▶ _Task to carry out_
Every word of every entry must be retyped exactly.
◇ ◇ ◇
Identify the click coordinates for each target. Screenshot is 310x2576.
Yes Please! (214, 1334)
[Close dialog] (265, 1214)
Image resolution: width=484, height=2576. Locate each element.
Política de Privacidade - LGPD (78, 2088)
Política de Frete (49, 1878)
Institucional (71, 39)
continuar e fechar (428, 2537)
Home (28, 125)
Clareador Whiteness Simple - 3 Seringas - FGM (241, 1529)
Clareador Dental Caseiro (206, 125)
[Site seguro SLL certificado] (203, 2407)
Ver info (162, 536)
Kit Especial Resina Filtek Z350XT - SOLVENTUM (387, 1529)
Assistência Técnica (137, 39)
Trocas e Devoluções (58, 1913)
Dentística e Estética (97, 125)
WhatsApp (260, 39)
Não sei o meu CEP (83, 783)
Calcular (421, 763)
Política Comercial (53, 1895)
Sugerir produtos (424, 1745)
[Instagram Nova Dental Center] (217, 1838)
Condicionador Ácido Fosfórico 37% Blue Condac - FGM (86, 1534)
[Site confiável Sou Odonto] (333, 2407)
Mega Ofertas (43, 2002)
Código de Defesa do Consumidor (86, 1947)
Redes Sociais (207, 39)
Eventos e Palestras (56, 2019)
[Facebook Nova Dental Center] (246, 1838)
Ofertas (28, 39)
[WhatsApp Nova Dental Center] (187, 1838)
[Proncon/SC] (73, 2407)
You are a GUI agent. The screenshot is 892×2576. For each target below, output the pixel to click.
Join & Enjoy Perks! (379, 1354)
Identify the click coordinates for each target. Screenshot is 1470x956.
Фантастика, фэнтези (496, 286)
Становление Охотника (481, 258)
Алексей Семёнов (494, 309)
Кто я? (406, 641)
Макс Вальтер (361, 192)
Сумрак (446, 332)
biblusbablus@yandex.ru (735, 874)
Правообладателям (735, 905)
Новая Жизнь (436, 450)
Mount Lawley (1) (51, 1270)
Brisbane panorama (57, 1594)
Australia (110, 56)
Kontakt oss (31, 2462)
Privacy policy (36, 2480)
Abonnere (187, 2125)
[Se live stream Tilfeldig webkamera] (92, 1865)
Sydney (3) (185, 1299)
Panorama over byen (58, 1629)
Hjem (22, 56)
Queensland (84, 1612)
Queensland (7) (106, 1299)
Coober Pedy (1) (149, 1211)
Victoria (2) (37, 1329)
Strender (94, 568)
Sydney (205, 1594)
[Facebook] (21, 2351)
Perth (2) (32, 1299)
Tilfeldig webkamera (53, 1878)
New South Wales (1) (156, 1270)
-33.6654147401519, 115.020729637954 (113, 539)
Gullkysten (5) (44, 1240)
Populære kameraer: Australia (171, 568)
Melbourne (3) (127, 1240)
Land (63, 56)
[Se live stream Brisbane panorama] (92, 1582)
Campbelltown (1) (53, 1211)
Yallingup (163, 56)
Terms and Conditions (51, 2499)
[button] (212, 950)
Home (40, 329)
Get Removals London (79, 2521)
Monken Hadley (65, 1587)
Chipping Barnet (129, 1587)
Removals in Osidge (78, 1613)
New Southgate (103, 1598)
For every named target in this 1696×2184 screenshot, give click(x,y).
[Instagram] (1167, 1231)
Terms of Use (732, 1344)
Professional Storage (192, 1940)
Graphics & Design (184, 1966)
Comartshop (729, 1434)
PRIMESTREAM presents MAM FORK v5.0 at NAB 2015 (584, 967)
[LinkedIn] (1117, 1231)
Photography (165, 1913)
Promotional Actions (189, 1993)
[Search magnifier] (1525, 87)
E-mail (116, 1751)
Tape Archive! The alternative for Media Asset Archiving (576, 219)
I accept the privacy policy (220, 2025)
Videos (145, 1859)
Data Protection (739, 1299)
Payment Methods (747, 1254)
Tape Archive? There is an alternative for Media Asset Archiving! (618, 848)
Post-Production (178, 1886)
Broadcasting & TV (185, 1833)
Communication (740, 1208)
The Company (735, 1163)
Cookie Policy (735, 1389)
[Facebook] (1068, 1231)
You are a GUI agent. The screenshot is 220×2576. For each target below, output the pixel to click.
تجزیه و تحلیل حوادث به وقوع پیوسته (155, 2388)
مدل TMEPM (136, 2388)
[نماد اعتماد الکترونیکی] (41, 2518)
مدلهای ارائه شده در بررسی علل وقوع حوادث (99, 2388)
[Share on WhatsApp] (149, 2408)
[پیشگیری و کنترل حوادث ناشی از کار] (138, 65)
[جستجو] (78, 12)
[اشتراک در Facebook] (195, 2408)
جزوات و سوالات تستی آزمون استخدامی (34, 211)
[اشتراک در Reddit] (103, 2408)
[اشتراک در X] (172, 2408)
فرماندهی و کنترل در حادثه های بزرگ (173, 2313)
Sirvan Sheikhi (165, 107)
◇ ◇ ◇
▶ _Final answer_
Identify the click coordinates for each target. Screenshot is 310x2576.
Yes Please! (214, 1334)
[Close dialog] (265, 1214)
Image resolution: width=484, height=2576. Locate each element.
Política de Privacidade - LGPD (78, 2088)
Política de Frete (49, 1878)
Institucional (71, 39)
continuar e fechar (428, 2537)
Home (28, 125)
Clareador Whiteness Simple - 3 Seringas - FGM (241, 1529)
Clareador Dental Caseiro (206, 125)
[Site seguro SLL certificado] (203, 2407)
Ver info (162, 536)
Kit Especial Resina Filtek Z350XT - SOLVENTUM (387, 1529)
Assistência Técnica (137, 39)
Trocas e Devoluções (58, 1913)
Dentística e Estética (97, 125)
WhatsApp (260, 39)
Não sei o meu CEP (83, 783)
Calcular (421, 763)
Política Comercial (53, 1895)
Sugerir produtos (424, 1745)
[Instagram Nova Dental Center] (217, 1838)
Condicionador Ácido Fosfórico 37% Blue Condac - FGM (86, 1534)
[Site confiável Sou Odonto] (333, 2407)
Mega Ofertas (43, 2002)
Código de Defesa do Consumidor (86, 1947)
Redes Sociais (207, 39)
Eventos e Palestras (56, 2019)
[Facebook Nova Dental Center] (246, 1838)
Ofertas (28, 39)
[WhatsApp Nova Dental Center] (187, 1838)
[Proncon/SC] (73, 2407)
You are a GUI agent. The screenshot is 892×2576. For each target below, output the pixel to click.
Join & Enjoy Perks! (379, 1354)
Identify the click coordinates for each target. Screenshot is 1470x956.
Фантастика, фэнтези (496, 286)
Становление Охотника (481, 258)
Алексей Семёнов (494, 309)
Кто я? (406, 641)
Макс Вальтер (361, 192)
Сумрак (446, 332)
biblusbablus@yandex.ru (735, 874)
Правообладателям (735, 905)
Новая Жизнь (436, 450)
Mount Lawley (1) (51, 1270)
Brisbane panorama (57, 1594)
Australia (110, 56)
Kontakt oss (31, 2462)
Privacy policy (36, 2480)
Abonnere (187, 2125)
[Se live stream Tilfeldig webkamera] (92, 1865)
Sydney (3) (185, 1299)
Panorama over byen (58, 1629)
Hjem (22, 56)
Queensland (84, 1612)
Queensland (7) (106, 1299)
Coober Pedy (1) (149, 1211)
Victoria (2) (37, 1329)
Strender (94, 568)
Sydney (205, 1594)
[Facebook] (21, 2351)
Perth (2) (32, 1299)
Tilfeldig webkamera (53, 1878)
New South Wales (1) (156, 1270)
-33.6654147401519, 115.020729637954 (113, 539)
Gullkysten (5) (44, 1240)
Populære kameraer: Australia (171, 568)
Melbourne (3) (127, 1240)
Land (63, 56)
[Se live stream Brisbane panorama] (92, 1582)
Campbelltown (1) (53, 1211)
Yallingup (163, 56)
Terms and Conditions (51, 2499)
[button] (212, 950)
Home (40, 329)
Get Removals London (79, 2521)
Monken Hadley (65, 1587)
Chipping Barnet (129, 1587)
Removals in Osidge (78, 1613)
New Southgate (103, 1598)
For every named target in this 1696×2184 screenshot, give click(x,y).
[Instagram] (1167, 1231)
Terms of Use (732, 1344)
Professional Storage (192, 1940)
Graphics & Design (184, 1966)
Comartshop (729, 1434)
PRIMESTREAM presents MAM FORK v5.0 at NAB 2015 (584, 967)
[LinkedIn] (1117, 1231)
Photography (165, 1913)
Promotional Actions (189, 1993)
[Search magnifier] (1525, 87)
E-mail (116, 1751)
Tape Archive! The alternative for Media Asset Archiving (576, 219)
I accept the privacy policy (220, 2025)
Videos (145, 1859)
Data Protection (739, 1299)
Payment Methods (747, 1254)
Tape Archive? There is an alternative for Media Asset Archiving! (618, 848)
Post-Production (178, 1886)
Broadcasting & TV (185, 1833)
Communication (740, 1208)
The Company (735, 1163)
Cookie Policy (735, 1389)
[Facebook] (1068, 1231)
You are a GUI agent. The screenshot is 220×2576. For each target below, output the pixel to click.
تجزیه و تحلیل حوادث به وقوع پیوسته (155, 2388)
مدل TMEPM (136, 2388)
[نماد اعتماد الکترونیکی] (41, 2518)
مدلهای ارائه شده در بررسی علل وقوع حوادث (99, 2388)
[Share on WhatsApp] (149, 2408)
[پیشگیری و کنترل حوادث ناشی از کار] (138, 65)
[جستجو] (78, 12)
[اشتراک در Facebook] (195, 2408)
جزوات و سوالات تستی آزمون استخدامی (34, 211)
[اشتراک در Reddit] (103, 2408)
[اشتراک در X] (172, 2408)
فرماندهی و کنترل در حادثه های بزرگ (173, 2313)
Sirvan Sheikhi (165, 107)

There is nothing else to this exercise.